- [Your instructions]: Continue the article on the Bugs Bunny cartoon Hot Cross Bunny from the point where its plot summary stops.

== Supplied passage ==

Hot Cross Bunny is a 1948 Warner Bros. Merrie Melodies theatrical animated short. The short was released on August 21, 1948, and features Bugs Bunny. The title is a play on the nursery rhyme Hot Cross Buns as well as a punny allusion to the basic plot premise.

Plot
Bugs is "Experimental Rabbit #46" in the Eureka Hospital Experimental Laboratory, Paul Revere Foundation (which sports the unencouraging slogan 'Hardly a man is now alive' in punning allusion to Henry Wadsworth Longfellow's "Paul Revere's Ride"). Bugs lives a pampered life, oblivious to the fact that a scientist plans on switching his brain (or at least his personality, since no surgery is involved) with that of a chicken.

After giving Bugs an examination (including a joke when Bugs reads the microscopic "Allied Trades Council" union disclaimer on an eye chart when told to read the bottom line), the scientist brings him out to the operating theater, in front of an audience of fellow doctors.  Bugs thinks he's been brought out to perform. He pulls out all the stops, including his impression of Lionel Barrymore ("I'm the mayor of the Town!"), a magic act and dancing. Upon finishing each act, he looks around to see the unimpressed, stern-faced doctors in exactly the same frame position each time ("What a tough audience! It ain't like St. Joe!"). The scientist attempts to retrieve Bugs, but is pushed away. He strikes Bugs with a hammer while the rabbit is in the middle of a Danny Kaye-esque scat routine, but Bugs quickly revives and, having failed as the entertainment, becomes a vendor instead, selling hot dogs to the scientists, only to be hammered again. Learning the scientist's intentions, Bugs runs and a chase ensues.

===
== Supplied information ==

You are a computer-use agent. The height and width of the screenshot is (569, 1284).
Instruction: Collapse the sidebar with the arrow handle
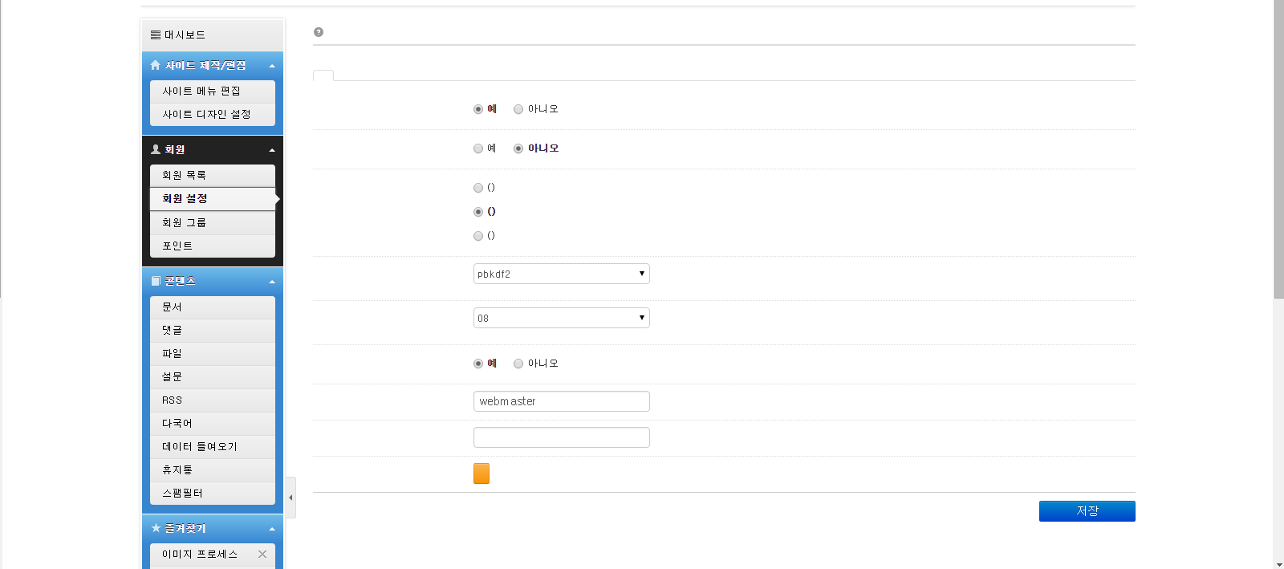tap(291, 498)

===
== Supplied information ==

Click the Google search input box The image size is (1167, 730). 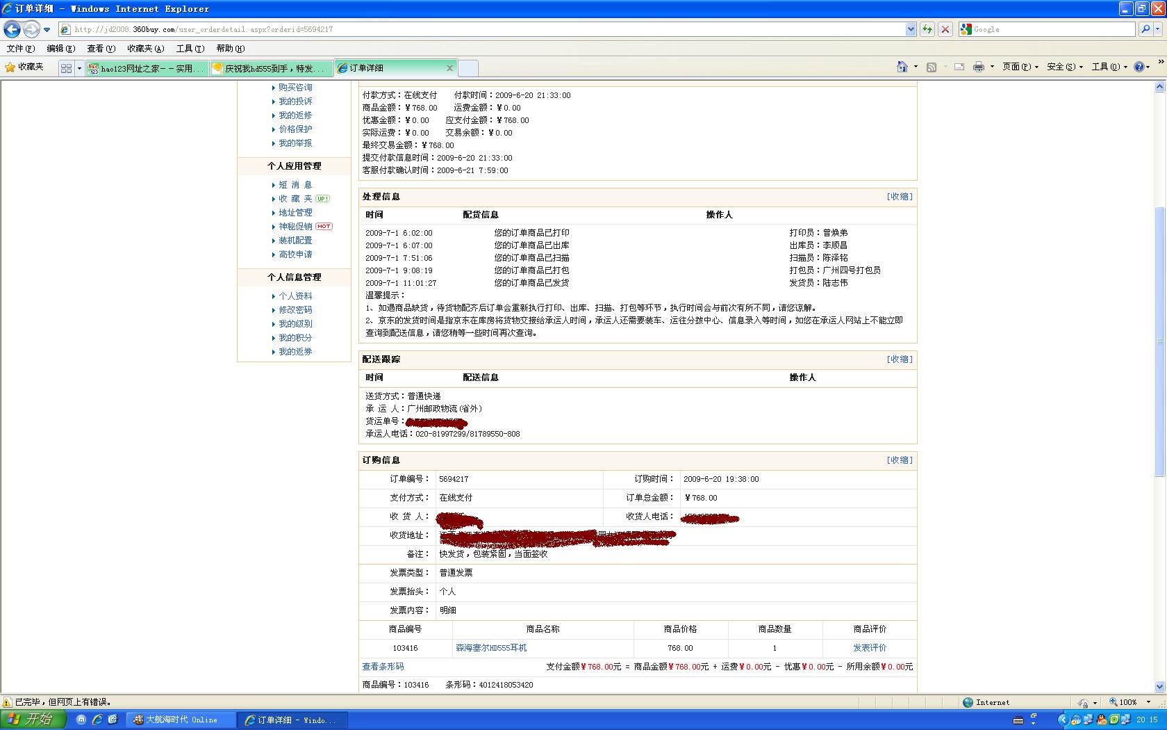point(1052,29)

===
== Supplied information ==

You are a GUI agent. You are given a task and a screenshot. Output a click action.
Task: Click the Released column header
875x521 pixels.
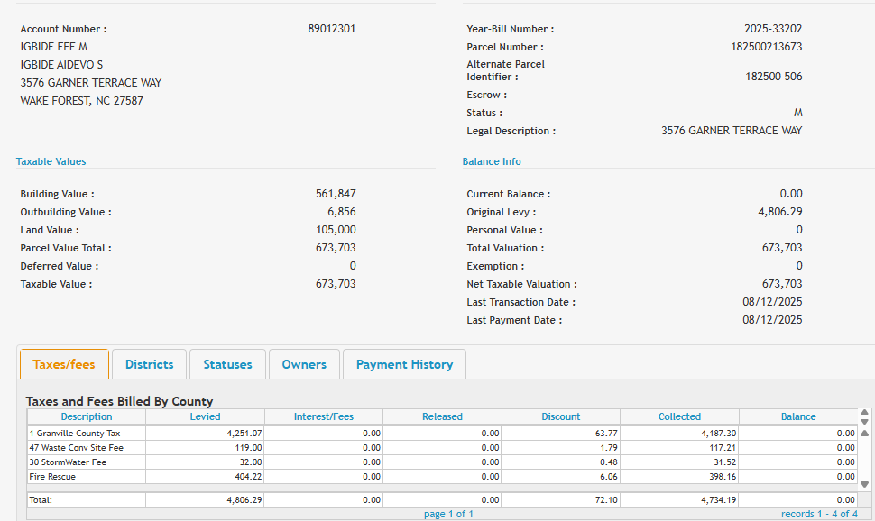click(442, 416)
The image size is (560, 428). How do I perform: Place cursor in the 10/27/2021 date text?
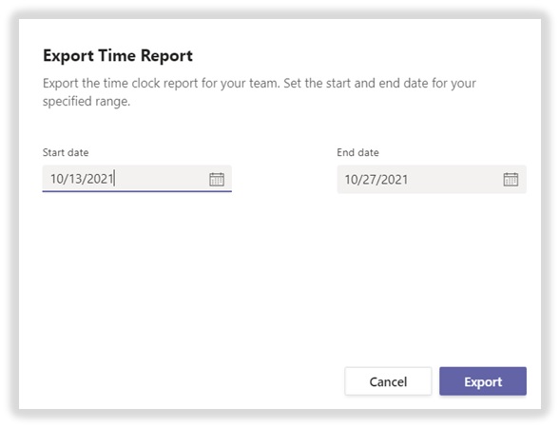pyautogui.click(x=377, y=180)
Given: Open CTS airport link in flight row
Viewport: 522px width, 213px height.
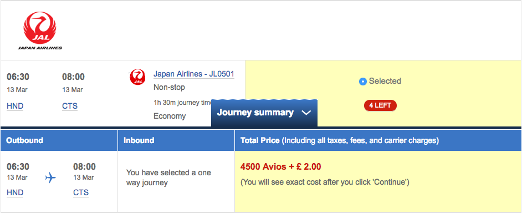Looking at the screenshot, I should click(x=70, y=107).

===

- [Output below]:
Bugs hides in a closet, not noticing a skeleton in there, and comes out scared when he does see it. Then, when chased into the laboratory, he makes an ostensibly explosive cocktail and threatens the scientist with it, saying: "One more step and I'll blow ya up! This contains manganese, phosphorus, nitrate, lactic acid, and dextrose!" The scientist laughingly dismisses the threat, telling Bugs the aforementioned ingredients are the formula for a chocolate malt and Bugs drinks it, saying: "Yum, yum! I'm a better scientist than I thought." Then Bugs hides near an oxygen tent disguised as a Boy Scout, leading the scientist in the wrong direction and Bugs sits up and salutes: "That was me good deed for the day!".

Finally, Bugs is rendered helpless with laughing gas and placed on the table, with metallic mind-switching caps placed on him and the rather uninterested-looking chicken.  At the last minute, he switches the electrodes (though it is revealed at the end that Bugs cut the wire connecting to his electrode instead) and the scientist ends up clucking like a chicken, while the chicken (with the scientist's mind) states in plain English he hopes that the experiment can be reversed. Bugs tells the audience: "Looks like Doc is a victim of fowl play" and laughs.

Home media
 VHS/DVD: Stars of Space Jam: Bugs Bunny (Unrestored)
 DVD/Blu-Ray: Treasure of the Sierra Madre (Unrestored, as a bonus feature)
 Blu-Ray: Bugs Bunny 80th Anniversary Collection (Restored, with the original opening and ending titles)
 Streaming: HBO Max (Restored, with the original opening and ending titles)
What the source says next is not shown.